One of the poll respondents, Dorothy Lepping, 33, a postal worker in Pennsylvania, said her opinions had been shaped by the way she had seen immigrants treated in her hometown. "I saw the amount of aid that went out to them and the way that was abused," she said in a telephone interview after the poll. "I feel that our economy is in a bad state and we should take care of our own."

Such sentiments have grown over the decades. When the Gallup Poll posed the same question in 1977, just 42 percent favored a decrease in immigration; in 1965, when the nation's doors were reopening after four decades of low immigration, just 33 percent called for a decrease.

Shifts in public attitudes seem to parallel the changes in economic conditions.
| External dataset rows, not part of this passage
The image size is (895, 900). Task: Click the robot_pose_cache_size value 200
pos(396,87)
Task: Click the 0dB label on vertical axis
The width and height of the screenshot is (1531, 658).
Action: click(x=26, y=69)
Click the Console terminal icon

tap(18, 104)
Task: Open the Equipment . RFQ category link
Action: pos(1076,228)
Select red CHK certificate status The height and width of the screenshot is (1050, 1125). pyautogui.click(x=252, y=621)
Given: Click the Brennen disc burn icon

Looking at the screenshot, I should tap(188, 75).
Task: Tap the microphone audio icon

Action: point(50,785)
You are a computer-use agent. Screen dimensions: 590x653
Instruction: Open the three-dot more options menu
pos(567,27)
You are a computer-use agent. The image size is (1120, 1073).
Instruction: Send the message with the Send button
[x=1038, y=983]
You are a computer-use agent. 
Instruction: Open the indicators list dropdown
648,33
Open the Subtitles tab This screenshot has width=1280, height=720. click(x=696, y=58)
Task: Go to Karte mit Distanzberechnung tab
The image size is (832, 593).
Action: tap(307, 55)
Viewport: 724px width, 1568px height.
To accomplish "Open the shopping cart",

In 1965, the nation's unemployment rate fell to just over 4 percent, compared with the 6.9 percent reported for last May, and the economic growth rate then was 5.6 percent, compared with this year's forecast of 3.1 percent, a prediction that may be scaled back.

According to the Immigration and Naturalization Service, 8.9 million people have immigrated legally into the United States over the past decade, and an estimated 3 million more have entered the country illegally.

Immigration experts say the numbers approach those of the great wave of European immigration at the turn of the century and are the highest since comprehensive immigration laws were enacted in 1924.

"What people are reacting to now is the reality of the past 20 to 25 years," said Ira Mehlman, a spokesman for the Federation for American Immigration Reform, a lobbying group that seeks to reduce immigration. "There are unprecedented levels of immigration and the numbers are growing, and the American people are saying, 'Enough is enough.' "

The new poll, which was conducted Monday through Thursday, questioned 1,363 adults nationwide. The poll has a margin of sampling error of plus or minus three percentage points. In the new poll, only 32 percent said the country should welcome immigrants who come here with very little to try to make a success of their lives, while 60 percent said this was not practical because of hard conditions in America today.

While only 36 percent of respondents last week and 34 percent in 1986 said they believed that most immigrants "take jobs away from American citizens," 55 percent in the new poll and 52 percent in 1986 said immigrants "mostly take jobs Americans

don't want."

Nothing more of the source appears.